Mr Hadebe thought it would be useful if the Committee were told what was being done to mitigate against the challenges so that the Committee would not need to interrogate the Department.

The Chairperson agreed that this was an important point; he understood the delay with appointing a service provider due to funding. Why were the other targets not achieved?  Were they linked to international funding? 

Ms Makotoko explained the framework was not linked to international funding – the delay was with the appointment of a service provider. The DDG for the programme was currently in a meeting to try to fast track some of these matters relating to the appointment of a service provider. The Department now had the funding for the “let’s respond” toolkit so it will be rolled out in the second quarter in the 40 municipalities.     

Ms Makotoko then took the Committee through programme five: biodiversity and conservation and programme six: environmental programmes. On programme six, the major challenge impacting most of the targets in the programme was the Department of Public Works coming up with a new reporting framework for Extended Public Works Programmes (EPWP). This framework was only introduced in June. This meant all data on the old system needed to be recaptured for all those people working in the programmes. With programme seven: chemicals and waste management, there were challenges around the review of industry waste management plans, specifically for e-waste lightning, paper and packaging.

Mr Mabilo emphasised the need for a sense of urgency to bring fundamental change to the lives of people especially those affected by problems like asbestos. Delays were unacceptable.

Ms Makotoko explained there were also issues with adequate funding where further internal engagement with Treasury was needed.

The Committee agreed that it would discuss the finances of the Department during the mid-term review so that there was a fuller picture of how funds were spent.  This would apply to the entities as well.

The Chairperson noted that the Department needed to pay more attention to projects being delayed because of dependence on foreign funding and how this could be averted. This seemed to be particularly in the case of the climate change and air quality programme.   
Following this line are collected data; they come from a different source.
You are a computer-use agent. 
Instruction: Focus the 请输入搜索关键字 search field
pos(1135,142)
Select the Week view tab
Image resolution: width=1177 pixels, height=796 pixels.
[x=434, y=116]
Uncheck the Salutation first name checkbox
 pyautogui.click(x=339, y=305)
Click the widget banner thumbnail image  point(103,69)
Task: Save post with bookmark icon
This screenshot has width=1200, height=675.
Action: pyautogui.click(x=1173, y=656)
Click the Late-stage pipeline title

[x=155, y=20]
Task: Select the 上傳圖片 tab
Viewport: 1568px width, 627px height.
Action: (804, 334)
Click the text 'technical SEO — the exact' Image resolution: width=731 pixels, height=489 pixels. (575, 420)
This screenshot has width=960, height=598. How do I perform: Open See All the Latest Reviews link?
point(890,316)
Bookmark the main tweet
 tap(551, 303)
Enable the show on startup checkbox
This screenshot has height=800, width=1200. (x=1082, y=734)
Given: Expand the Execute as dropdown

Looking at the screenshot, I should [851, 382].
SANParks First Quarterly Performance Report and Financial Position

Mr Fundisile Mketeni, SANParks CEO, briefed the Committee on the entity’s 2015/16 quarterly performance, zooming into areas where target achievement was somewhat challenged. With the first strategic objective, optimising economic contribution through tourism and associated activities, SANParks was 7.3% below budget in terms of income/revenue. There was also a 7.9% decrease in the gross operating tourism revenue attributed to a 7.0% decline in the total number of visitors to national parks from 1 146 233 to 1 066 349.

In terms of the second strategic objective, enhanced conservation and ecological integrity of the national park system, SANParks was behind in its target on the total hectares of land rehabilitated or restored. This was also attributed to a decline in the total numbers of visitors to national parks. Completion and ultimate approval of the wetlands project plans would be expedited to enable progress as planned.

With the third strategic objectives, optimised socio-economic beneficiation, the entity was behind in the total number of full time equivalent jobs created and the total number of temporary jobs created through socio-economic initiatives. This was similarly for the number of community contractual agreements in place.

Mr Mketeni then discussed strategic objective 5: effective and efficient corporate governance where there was an issue with meeting the target for the % progress against the risk response plan but SANParks risk management framework was currently under review to ensure an in integrated approach on risk management initiatives.

Overall, SANParks achieved 74% (31) of its targets, 2% (1) target was below the planned amount and 24% (10) targets were in a cautionary zone.

Discussion

Mr Mabilo questioned specific strategic objectives, as they did not have targets set for the first quarter. He also wanted to know the timelines for specific targets. On the moratorium for the filling of posts, he asked which posts the moratorium affected and the implication for service delivery. He sought an explanation on how the savings impacted on service delivery, was there any re-investment or was it just saving for the sake of saving?

Mr Hadebe wanted to know the impact on saving on human resource expenditure. 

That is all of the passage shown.